Ho: mean2 >= mean1 - mean1*0.1
np.random.seed(26)
group1 = np.random.normal(47, 3, 100)
group2 = np.random.normal(42, 3.5, 105)
relative_difference_threshold = 0.1
mean_group1 = np.mean(group1)
mean_group2 = np.mean(group2)
stddev_group1 = np.std(group1, ddof=1)
stddev_group2 = np.std(group2, ddof=1)
tstat, pval = non_inferiority_ttest(mean1=mean_group1,
stddev1=stddev_group1,
n1=len(group1),
mean2=mean_group2,
stddev2=stddev_group2,
n2=len(group2),
relative_difference=0.1,
equal_variance=False,
increase_good=True)
print('One sided ttest: t value = {:.4f}, pval = {:.4f}'.format(tstat, pval))
One sided ttest: t value = 1.3677, pval = 0.0865
Notes
- It’s generally advisable to do a two-sided test. Only do a non-inferiority if you truly only care about differences in one direction (e.g. checking the change doesn’t ‘hurt’ key business metrics), and missing effects in the untested direction negligible.
- Keep in mind non-inferior does not mean equivelant or superior, and inconclusive does not mean inferior (it could be inferior as the CI overlaps with the margin, but also may not be).

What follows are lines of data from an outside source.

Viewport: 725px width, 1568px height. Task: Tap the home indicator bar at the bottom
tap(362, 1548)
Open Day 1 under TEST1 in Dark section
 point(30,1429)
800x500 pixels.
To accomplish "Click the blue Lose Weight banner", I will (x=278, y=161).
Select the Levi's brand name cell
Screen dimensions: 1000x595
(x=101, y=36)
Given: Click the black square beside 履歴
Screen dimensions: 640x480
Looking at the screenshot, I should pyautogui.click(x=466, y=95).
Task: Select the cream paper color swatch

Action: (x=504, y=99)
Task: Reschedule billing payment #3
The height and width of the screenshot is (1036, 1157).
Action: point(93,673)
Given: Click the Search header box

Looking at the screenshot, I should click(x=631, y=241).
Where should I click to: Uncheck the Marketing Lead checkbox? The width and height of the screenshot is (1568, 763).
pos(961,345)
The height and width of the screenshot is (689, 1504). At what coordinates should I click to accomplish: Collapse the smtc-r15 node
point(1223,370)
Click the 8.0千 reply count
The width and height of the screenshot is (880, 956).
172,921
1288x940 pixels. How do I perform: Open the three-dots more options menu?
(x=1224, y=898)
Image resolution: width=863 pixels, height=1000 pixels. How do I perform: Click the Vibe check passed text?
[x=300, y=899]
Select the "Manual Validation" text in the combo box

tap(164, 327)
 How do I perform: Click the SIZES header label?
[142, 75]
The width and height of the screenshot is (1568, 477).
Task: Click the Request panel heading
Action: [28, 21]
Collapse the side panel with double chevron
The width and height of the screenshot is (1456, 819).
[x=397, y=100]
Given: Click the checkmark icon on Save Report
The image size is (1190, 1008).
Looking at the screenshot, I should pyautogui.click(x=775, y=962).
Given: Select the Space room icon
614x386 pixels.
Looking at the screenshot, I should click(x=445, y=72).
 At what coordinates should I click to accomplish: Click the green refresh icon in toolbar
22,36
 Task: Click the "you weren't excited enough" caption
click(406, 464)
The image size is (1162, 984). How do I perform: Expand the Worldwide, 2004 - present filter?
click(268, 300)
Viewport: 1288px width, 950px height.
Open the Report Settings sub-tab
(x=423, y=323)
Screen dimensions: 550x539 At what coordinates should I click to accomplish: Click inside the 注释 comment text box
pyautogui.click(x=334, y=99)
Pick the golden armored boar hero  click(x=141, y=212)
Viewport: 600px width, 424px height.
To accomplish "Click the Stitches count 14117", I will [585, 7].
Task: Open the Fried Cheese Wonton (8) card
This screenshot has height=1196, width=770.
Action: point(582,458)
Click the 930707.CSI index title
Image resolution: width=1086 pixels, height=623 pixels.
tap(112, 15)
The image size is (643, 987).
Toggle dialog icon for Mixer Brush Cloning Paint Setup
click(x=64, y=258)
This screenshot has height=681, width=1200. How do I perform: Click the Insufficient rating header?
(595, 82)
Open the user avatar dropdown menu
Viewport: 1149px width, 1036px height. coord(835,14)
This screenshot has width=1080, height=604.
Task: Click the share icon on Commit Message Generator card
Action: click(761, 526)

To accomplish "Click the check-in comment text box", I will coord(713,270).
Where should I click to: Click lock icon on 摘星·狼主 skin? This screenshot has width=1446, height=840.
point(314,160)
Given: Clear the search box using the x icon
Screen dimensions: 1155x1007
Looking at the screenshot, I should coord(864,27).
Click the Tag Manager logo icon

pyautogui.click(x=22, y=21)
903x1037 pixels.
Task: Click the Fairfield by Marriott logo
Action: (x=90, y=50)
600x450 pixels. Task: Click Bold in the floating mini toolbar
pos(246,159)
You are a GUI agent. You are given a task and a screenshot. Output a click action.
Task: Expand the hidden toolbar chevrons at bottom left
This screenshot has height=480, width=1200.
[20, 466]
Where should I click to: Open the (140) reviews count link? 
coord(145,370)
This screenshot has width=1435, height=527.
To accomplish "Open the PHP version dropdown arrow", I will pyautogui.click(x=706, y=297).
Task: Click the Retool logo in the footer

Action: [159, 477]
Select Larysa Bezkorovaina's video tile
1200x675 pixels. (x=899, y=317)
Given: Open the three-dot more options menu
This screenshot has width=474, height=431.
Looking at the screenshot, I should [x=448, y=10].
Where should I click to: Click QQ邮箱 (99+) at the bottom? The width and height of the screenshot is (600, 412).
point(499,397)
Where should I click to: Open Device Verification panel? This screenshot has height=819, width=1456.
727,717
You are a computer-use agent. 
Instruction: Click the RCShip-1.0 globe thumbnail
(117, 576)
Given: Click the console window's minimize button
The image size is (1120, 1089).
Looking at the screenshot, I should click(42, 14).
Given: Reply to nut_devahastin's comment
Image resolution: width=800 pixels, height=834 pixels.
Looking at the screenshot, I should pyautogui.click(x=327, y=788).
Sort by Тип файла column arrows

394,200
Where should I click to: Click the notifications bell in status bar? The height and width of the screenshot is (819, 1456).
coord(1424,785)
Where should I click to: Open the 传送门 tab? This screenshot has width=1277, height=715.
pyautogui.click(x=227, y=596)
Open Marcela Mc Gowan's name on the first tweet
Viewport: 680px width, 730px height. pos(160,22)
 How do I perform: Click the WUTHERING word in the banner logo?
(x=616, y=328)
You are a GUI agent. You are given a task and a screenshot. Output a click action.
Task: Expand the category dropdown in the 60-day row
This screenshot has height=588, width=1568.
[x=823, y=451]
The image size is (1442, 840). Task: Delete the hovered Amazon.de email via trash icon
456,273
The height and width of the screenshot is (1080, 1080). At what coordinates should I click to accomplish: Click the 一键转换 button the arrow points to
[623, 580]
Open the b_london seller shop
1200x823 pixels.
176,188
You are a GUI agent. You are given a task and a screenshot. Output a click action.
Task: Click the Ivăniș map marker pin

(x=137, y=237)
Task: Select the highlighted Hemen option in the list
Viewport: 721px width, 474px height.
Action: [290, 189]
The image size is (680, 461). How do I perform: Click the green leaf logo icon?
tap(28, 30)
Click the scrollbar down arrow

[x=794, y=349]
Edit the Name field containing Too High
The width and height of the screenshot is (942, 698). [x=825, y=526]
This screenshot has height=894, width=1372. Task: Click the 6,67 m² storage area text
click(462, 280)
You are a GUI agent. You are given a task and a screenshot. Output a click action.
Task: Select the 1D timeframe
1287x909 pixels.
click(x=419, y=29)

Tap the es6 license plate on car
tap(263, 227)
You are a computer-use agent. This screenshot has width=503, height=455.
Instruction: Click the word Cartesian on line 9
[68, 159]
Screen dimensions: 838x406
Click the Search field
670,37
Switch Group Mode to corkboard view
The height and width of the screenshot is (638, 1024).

- If you’re CI doesn’t overlap with zero, it might be tempting to interpret it as a two-sided test, concluding the effect is higher/lower in variant. However, this is incorrect. The one-sided confidence interval is only valid for the one-sided non-inferiority test (i.e. the CI of a two-sided test may or may not overlap with 0). Further, changing the hypothesis based on the result would also mean we lose the false positive rate and power gaurantees.
- If you’re bounds are really wide and the result is not conclusive (can’t rule out inferiority), the test was likely underpowered. You can rerun with a larger sample to get more confidence.
- If you’re not sure about the traffic size or baseline for your metric pre-experiment, you could run the experiment for a short period before doing the power calculation. However, do not use this to decide the margin (acceptable cost). Your margin should be based on the cost or value of the change, and the estimated difference is unlikely to be accurate anyway in such a short period (will fluctuate).
- Setting the margin based on the relative (% difference from group 1) is preferred as an absolute margin is reliant on the pre-experiment estimates being correct (reference).
- Over time, experiments with a small negative effect (within the margin) can accumulate, causing a much larger negative impact (cascading losses). This is an issue with all experiments, but of particular concern given we allow a margin.
- I’ve shown the non-inferiority approach for a t-test, but the concept works equally well for other metrics and tests (e.g. proportions, and mann-whitney test).